» WHAT THE EXERCISE ASKS
Return the portion of the piece on Reuven Rivlin's election starting with "Rivlin, a stalwart" and going on through "the international stage.", copied word for word.

» TEXT EXTRACT
In his place Knesset Members (MK) - not the public - elected a former MK to represent Israel to the world for the next seven years.

Hopefully, Reuven Rivlin will restore honor to the office.


Changing of the guard


According to ABC News,

Israel's parliament on Tuesday chose Reuven Rivlin, a veteran nationalist politician and supporter of the Jewish settlement movement, as the country's next president, putting a man opposed to the creation of a Palestinian state into the ceremonial but influential post.

Rivlin, a stalwart in the governing Likud Party, now faces the difficult task of succeeding Shimon Peres, a Nobel peace laureate who became an all-star on the international stage.

The second paragraph of the ABC piece offers a hint of ABC's political leanings. Peres, then Foreign Minister, was given the Nobel prize in 1994, a prize he shared with then Israel Prime Minister Yitzak Rabin, and the Egyptian terrorist Mohammed Yasser Abdel Rahman Abdel Raouf Arafat al-Qudwa (a/k/a Yasser Arafat). This is the same prize that the U.S. president was given after less than a year in office, suggesting that in both cases the prize was granted prematurely.

Hopefully Rivlin will not, as Peres did, tell a person who had the audacity to challenge his opinion to Go back where you came from.

» DATA SECTION
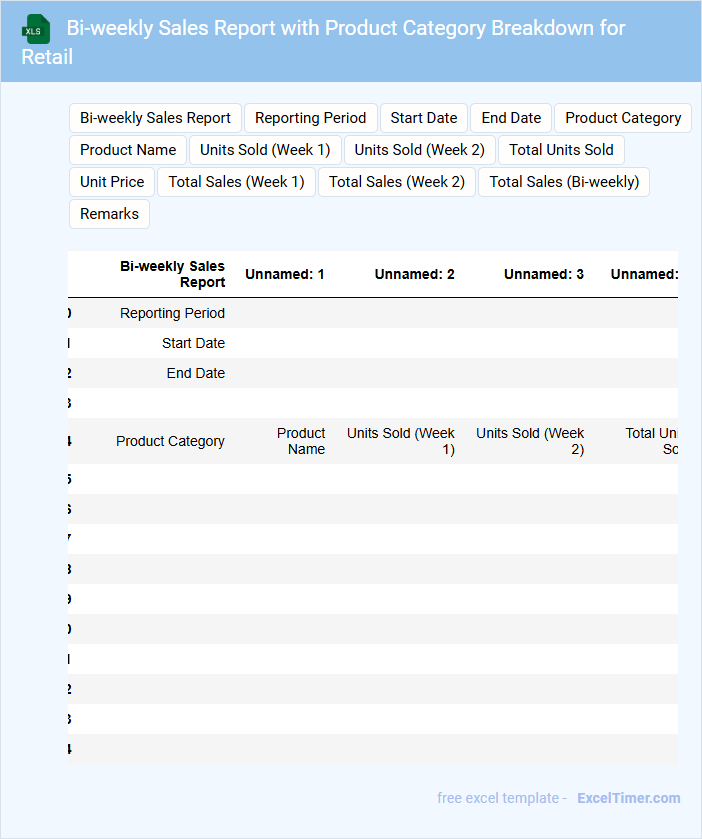Image resolution: width=702 pixels, height=839 pixels.
Task: Click the Reporting Period tag
Action: [310, 118]
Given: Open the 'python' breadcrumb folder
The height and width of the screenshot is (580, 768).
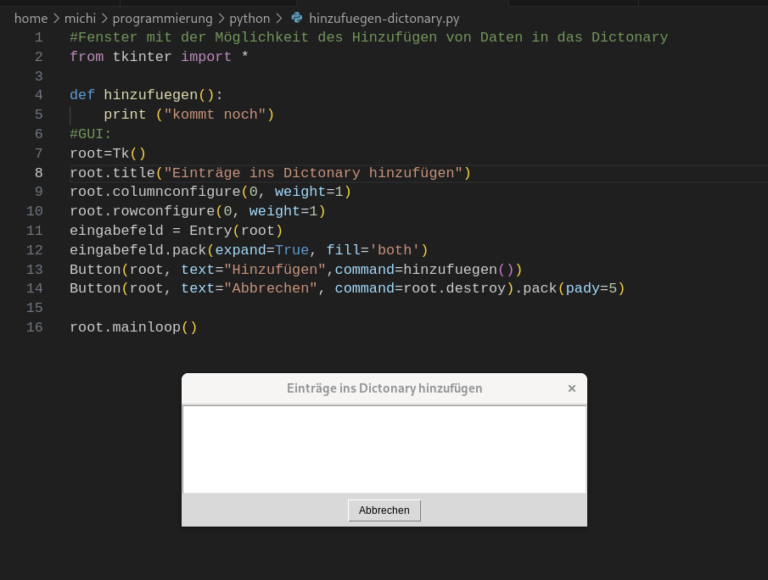Looking at the screenshot, I should 249,19.
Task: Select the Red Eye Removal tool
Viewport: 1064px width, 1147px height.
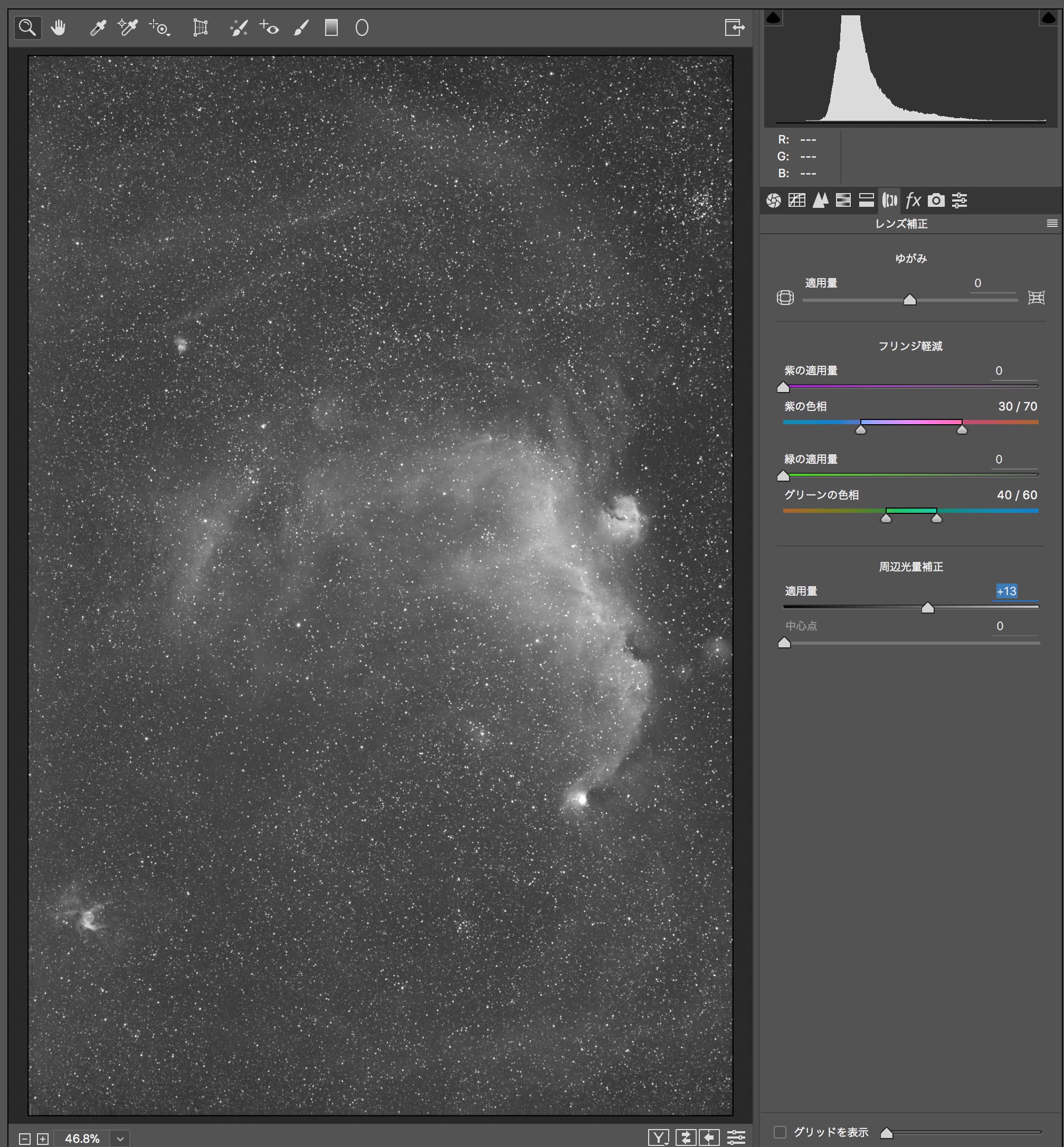Action: pos(269,27)
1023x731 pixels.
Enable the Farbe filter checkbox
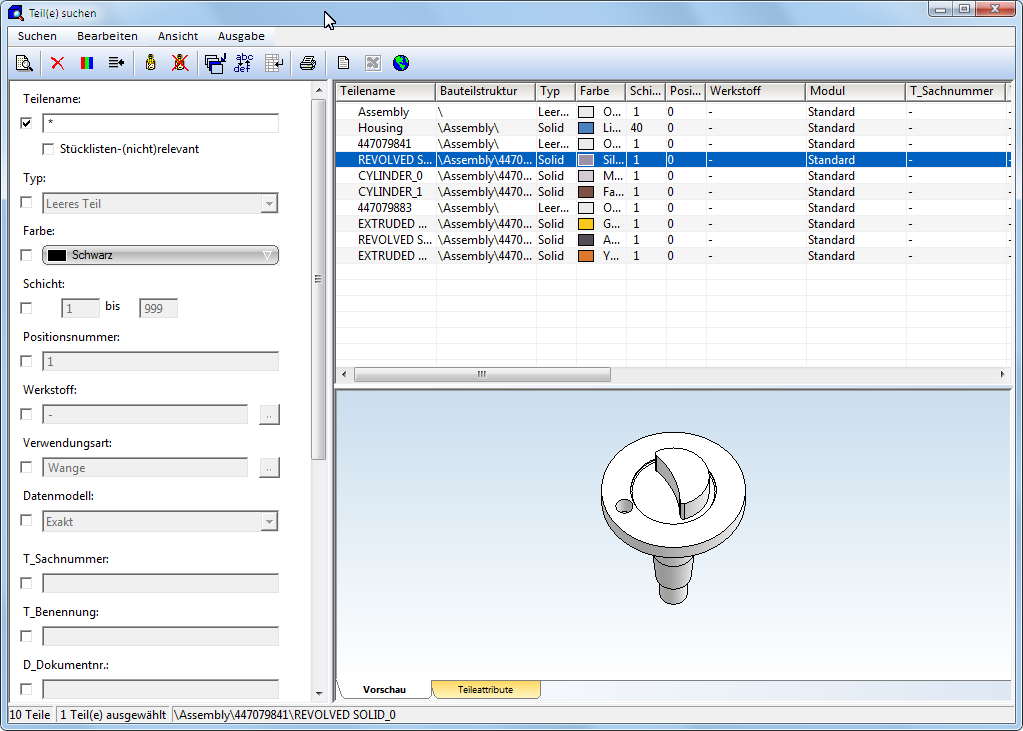pyautogui.click(x=27, y=255)
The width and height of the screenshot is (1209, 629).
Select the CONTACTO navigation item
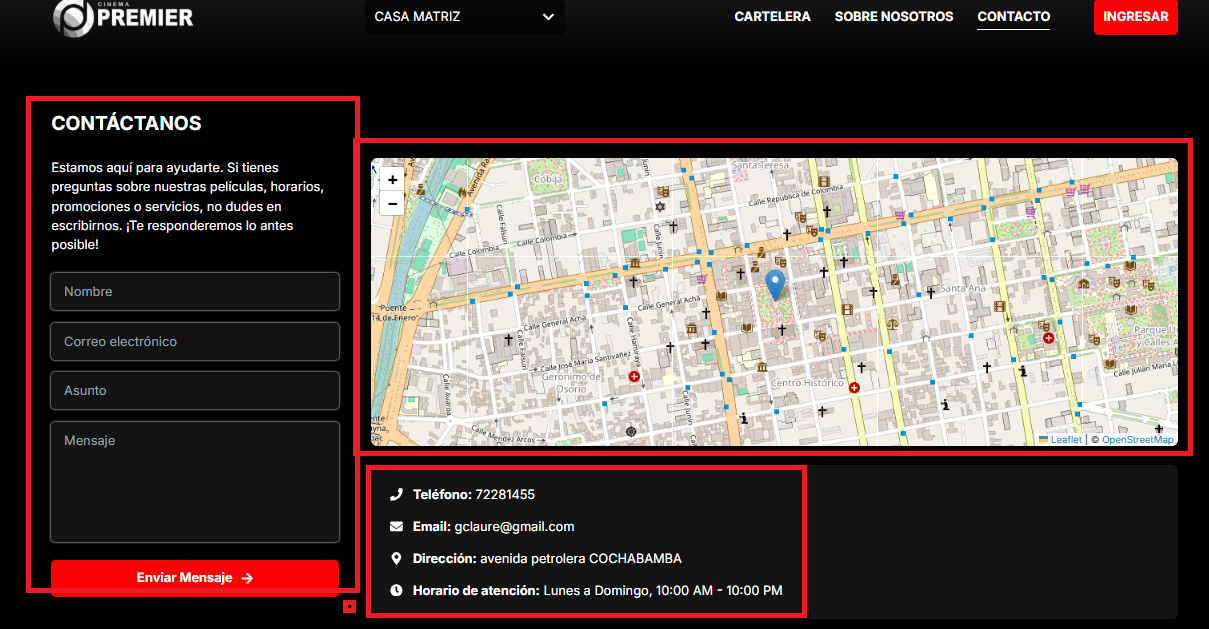coord(1013,17)
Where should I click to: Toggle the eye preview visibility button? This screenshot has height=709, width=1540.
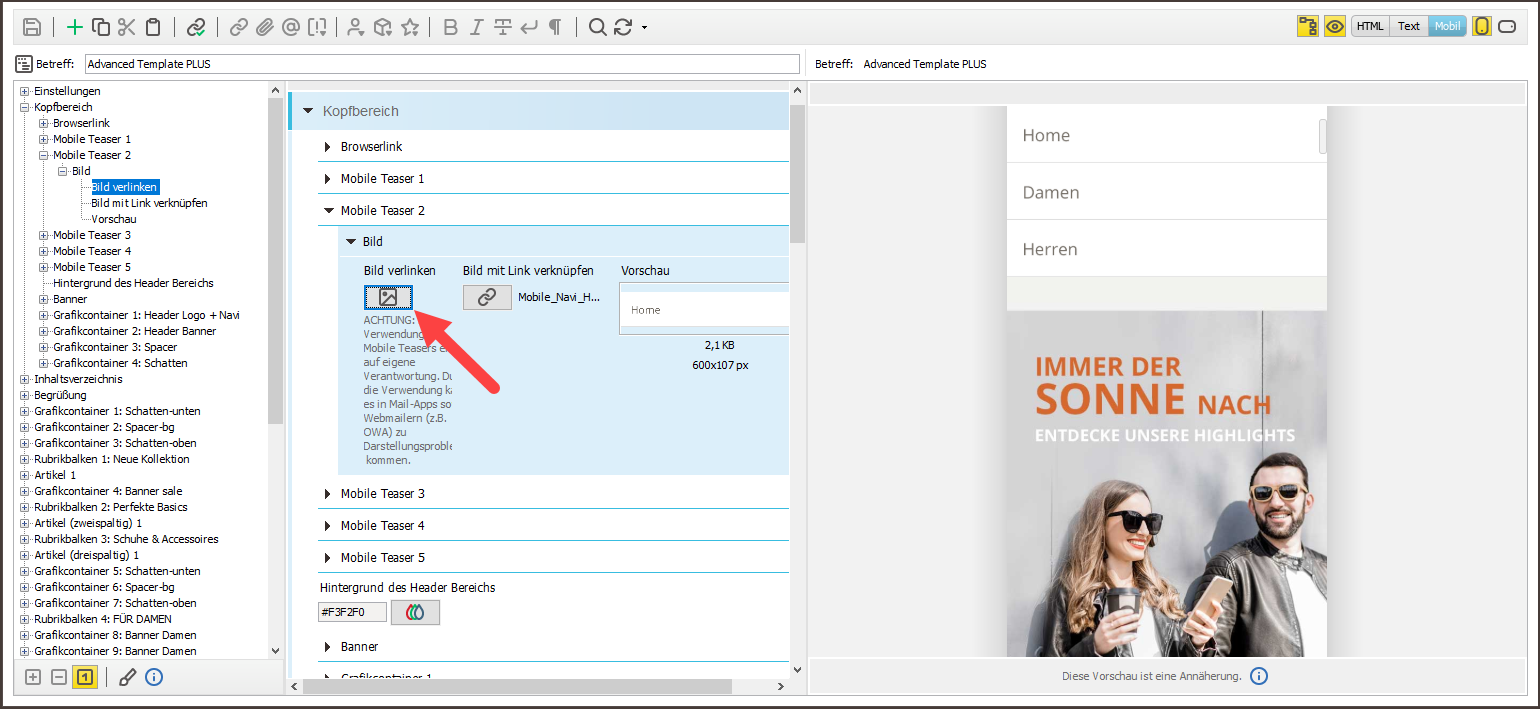1335,26
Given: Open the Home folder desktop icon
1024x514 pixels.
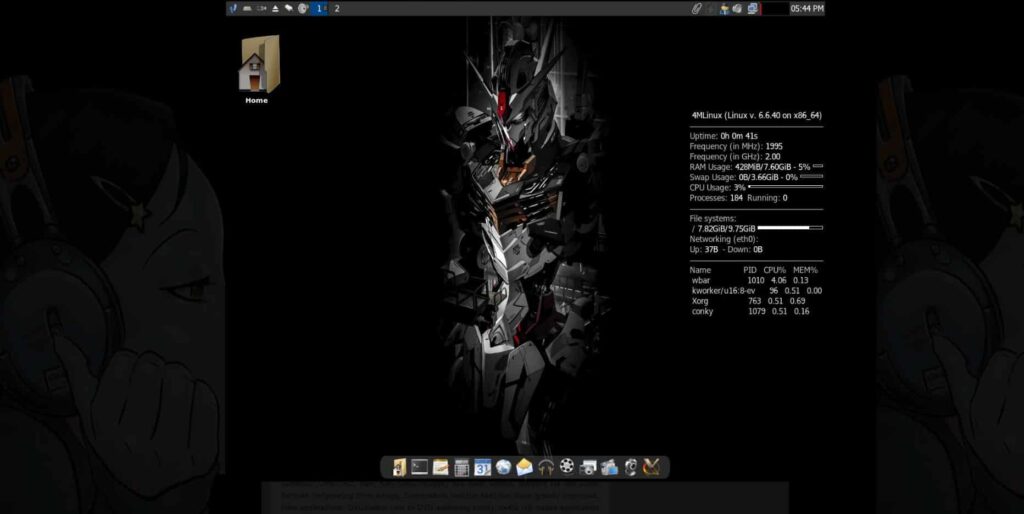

» EXERCISE ANSWER
Rivlin, a stalwart in the governing Likud Party, now faces the difficult task of succeeding Shimon Peres, a Nobel peace laureate who became an all-star on the international stage.